Hosted in the wonderful Centre For Social Innovation space in Toronto’s Annex neighbourhood, Influence Consumers with Experiential Marketing brought together a diverse panel of experts for an engaging evening of insights as they discussed the value, risks, and real impacts of experiential marketing. Leading the discussion were Neal Covant (VP, Client Service, North America, IMI International), Mike Mallory (Partner & SVP, Client Service, Lumency Inc.), Matt Lewis (President of Momentum Worldwide Canada), and Claire Adams (Co-CEO & Principal Notable Life Media Group, Inc.)https://www.youtube.com/embed/Y_1W54ZRaIM

Make it authentic

Neal Covant (VP, Client Service, North America, IMI International) presented first, talking about how to quantify the impact of experiential marketing. Fifty-two percent (52%) of consumers in North America find experiential marketing the most activating kind of marketing. “When it’s done right,” Covant was quick to add. And that comes down to authenticity. “If you’re not making an authentic connection, you’re not making an impact,” Covant said. “Authentic connection is the point of entry.” It’s not enough for your brand to be seen at an event where people are having fun. Best-in-class activation happens when your brand celebrates an event, extending and enhancing the consumer’s experience. And Covant emphasized that it was quality of interactions, not quantity, that leads to the most success. He suggested focusing on the two or three things you’re best at and which are having the most success and doing those. Stick to what’s simple, relevant, and motivational. “Otherwise, the good stuff gets lost,” he said.

Creating moments

Mike Mallory (Partner & SVP, Client Service, Lumency Inc.), who spoke about the value and importance of creating moments. “Focus less on experiences and more on moments,” he suggested. “They stay with you more, and change and drive behaviour better.” He emphasized the role of human behaviour and memory, and how powerful moments are recalled for how they made us feel, and not for what they made us think. That’s why he focuses on creating moments that will provide powerful opportunities to influence people’s behaviour. He pointed out key drivers of powerful moments include storytelling, choice, and social interaction (both in community and online), but that a person’s mindset was also vital. You need to meet people when they are in the right mindset to be approached, otherwise, there’s no chance for connection. He echoed the idea that you need to enhance an experience, not interrupt it with a brand. Instead, your brand needs to be a “super fan” of an event, idea, or cause, believing passionately and authentically in what a real fan believes, in order to create a genuine connection with people.

The impact of experiences

Matt Lewis (President of Momentum Worldwide Canada) spoke about the impact of experiences, arguing that experiences should be the lens through which you create and evaluate your ideas. “It’s what brands do that matters,” Lewis said. But, he cautioned, experiences are not simply events. Rather,  experiential marketing is the proof points of a brand’s purpose, and how the best brands embed themselves with what matters most to people. He noted that over the last five years consumers have moved from looking for brands that made their lives easier to wanting brands that make their lives better. Today’s brands have to inspire, make you feel better, and help eliminate anxiety. He also emphasized that while in isolation experiential marketing can be expensive, when taken as a whole over time it is incredibly powerful in effect.

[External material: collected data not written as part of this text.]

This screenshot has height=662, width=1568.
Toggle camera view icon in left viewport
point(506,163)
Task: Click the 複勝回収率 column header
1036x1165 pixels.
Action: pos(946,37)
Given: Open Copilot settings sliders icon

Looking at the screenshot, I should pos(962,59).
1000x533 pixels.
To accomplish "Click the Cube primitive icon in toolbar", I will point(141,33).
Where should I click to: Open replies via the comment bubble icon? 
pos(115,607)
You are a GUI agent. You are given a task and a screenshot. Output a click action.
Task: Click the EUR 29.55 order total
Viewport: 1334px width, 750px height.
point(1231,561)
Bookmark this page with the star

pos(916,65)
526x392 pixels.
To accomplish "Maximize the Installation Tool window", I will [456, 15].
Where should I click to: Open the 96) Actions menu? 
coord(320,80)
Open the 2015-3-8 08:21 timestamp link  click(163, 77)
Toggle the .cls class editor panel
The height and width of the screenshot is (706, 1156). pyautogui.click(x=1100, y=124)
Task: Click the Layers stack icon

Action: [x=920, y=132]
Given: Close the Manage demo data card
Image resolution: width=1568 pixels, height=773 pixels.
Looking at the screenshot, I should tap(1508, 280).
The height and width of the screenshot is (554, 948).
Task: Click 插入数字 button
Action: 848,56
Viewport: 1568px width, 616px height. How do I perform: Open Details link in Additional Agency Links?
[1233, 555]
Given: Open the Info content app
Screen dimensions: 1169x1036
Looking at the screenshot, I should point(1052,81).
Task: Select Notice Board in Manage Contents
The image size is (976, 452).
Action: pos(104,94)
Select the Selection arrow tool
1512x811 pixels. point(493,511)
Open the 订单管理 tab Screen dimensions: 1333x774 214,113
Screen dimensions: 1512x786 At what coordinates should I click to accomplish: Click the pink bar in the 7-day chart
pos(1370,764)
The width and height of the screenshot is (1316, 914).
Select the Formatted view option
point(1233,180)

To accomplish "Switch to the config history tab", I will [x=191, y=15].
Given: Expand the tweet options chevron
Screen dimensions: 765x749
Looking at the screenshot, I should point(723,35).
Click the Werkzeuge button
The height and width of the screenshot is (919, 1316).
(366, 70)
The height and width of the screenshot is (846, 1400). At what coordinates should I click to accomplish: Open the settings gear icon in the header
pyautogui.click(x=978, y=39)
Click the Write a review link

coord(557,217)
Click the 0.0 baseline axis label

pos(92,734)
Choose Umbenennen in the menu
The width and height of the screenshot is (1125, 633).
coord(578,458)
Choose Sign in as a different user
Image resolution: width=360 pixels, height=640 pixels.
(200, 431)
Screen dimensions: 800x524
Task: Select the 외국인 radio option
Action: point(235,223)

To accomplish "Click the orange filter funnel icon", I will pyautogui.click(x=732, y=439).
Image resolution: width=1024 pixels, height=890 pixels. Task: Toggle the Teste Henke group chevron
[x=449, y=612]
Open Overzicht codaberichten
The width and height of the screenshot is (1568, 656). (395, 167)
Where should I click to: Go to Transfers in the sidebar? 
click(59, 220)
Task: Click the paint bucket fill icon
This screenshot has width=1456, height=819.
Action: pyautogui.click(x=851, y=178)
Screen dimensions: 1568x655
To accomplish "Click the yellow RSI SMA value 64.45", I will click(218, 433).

Feeling–not things–connect with consumers

And Claire Adams (Co-CEO & Principal Notable Life Media Group, Inc.) drew on her unique background in television and theatre production to encourage marketers to think like TV producers do by creating based on what emotion they want to elicit. She suggested looking to the model of pop songs for tools to create powerful, memorable moments that stick with people:

•    Use simple, clear language
•    Use multiple voices, multiple perspectives
•    Be orderly. Follow a linear progression.
•    Use repetition, repetition, repetition to create a pattern of permanence

The result, she promises, will be joy and connection. And it is joy, she argued, that creates an experience. Joy, she explained, is an immediate rush, and immediate peak, unlike happiness, which is long-term well being. It is these peak emotions that TV producers aim to make their audiences feel, and she suggested that marketers can use the same tactics to create the environment for magical, emotional moments to happen. It’s feelings, not things, that convert consumers. “If you build emotion with experiential marketing,” Adams said, “the rest of the traditional tactics can follow.”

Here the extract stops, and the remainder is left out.